MK: PHK Tak Bisa Sepihak dan Wajib Melalui Perundingan

MK: PHK Tak Bisa Sepihak dan Wajib Melalui Perundingan

JAKARTA, KOMPAS.com - Mahkamah Konstitusi (MK) menegaskan bahwa pemutusan hubungan kerja (PHK) tidak dapat ditempuh secara sepihak.

Hal itu menjadi salah satu butir Putusan MK Nomor 168/PUU-XXII/2024 kemarin yang mengabulkan sebagian gugatan serikat pekerja terhadap Undang-undang Cipta Kerja

PHK upaya terakhir

Mahkamah menyatakan bahwa PHK adalah jalan terakhir. Dalam putusan kemarin, majelis hakim mengungkit lagi pendirian Mahkamah dalam Putusan MK Nomor 19/PUU-IX/2011 pada 20 Juni 2012.

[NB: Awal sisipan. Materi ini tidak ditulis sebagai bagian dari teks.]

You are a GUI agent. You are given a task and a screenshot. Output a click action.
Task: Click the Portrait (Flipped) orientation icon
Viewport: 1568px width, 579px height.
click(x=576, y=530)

Dalam putusan 12 tahun lalu, MK memberi contoh kebijakan yang perlu dilakukan perusahaan sebelum menempuh PHK, antara lain (a) mengurangi upah dan fasilitas pekerja tingkat atas, misalnya tingkat manajer dan direktur; (b) mengurangi shift, (c) membatasi/menghapuskan kerja lembur; (d) mengurangi jam kerja; (e) mengurangi hari kerja.

Kemudian, (f) meliburkan atau merumahkan pekerja/buruh secara bergilir untuk sementara waktu; (g) tidak atau memperpanjang kontrak bagi pekerja yang sudah habis masa kontraknya; (h) memberikan pensiun bagi yang sudah memenuhi syarat …".

"Perlu ditegaskan bahwa PHK merupakan upaya terakhir (the last resort) untuk memutus hubungan kerja dengan pekerja," tulis MK dalam pertimbangan putusan 168.

Harus diberitahukan dan wajib berunding

MK menyatakan, PHK pun harus diberitahukan dengan tujuan perundingan bipartit (dua pihak), bukan sekadar pemberitahuan satu arah tentang alasan dan maksud PHK.

Mahkamah juga menyebut bahwa pemberitahuan itu diberikan kepada pekerja usai berbagai upaya dilakukan oleh pengusaha untuk menghindari terjadinya PHK.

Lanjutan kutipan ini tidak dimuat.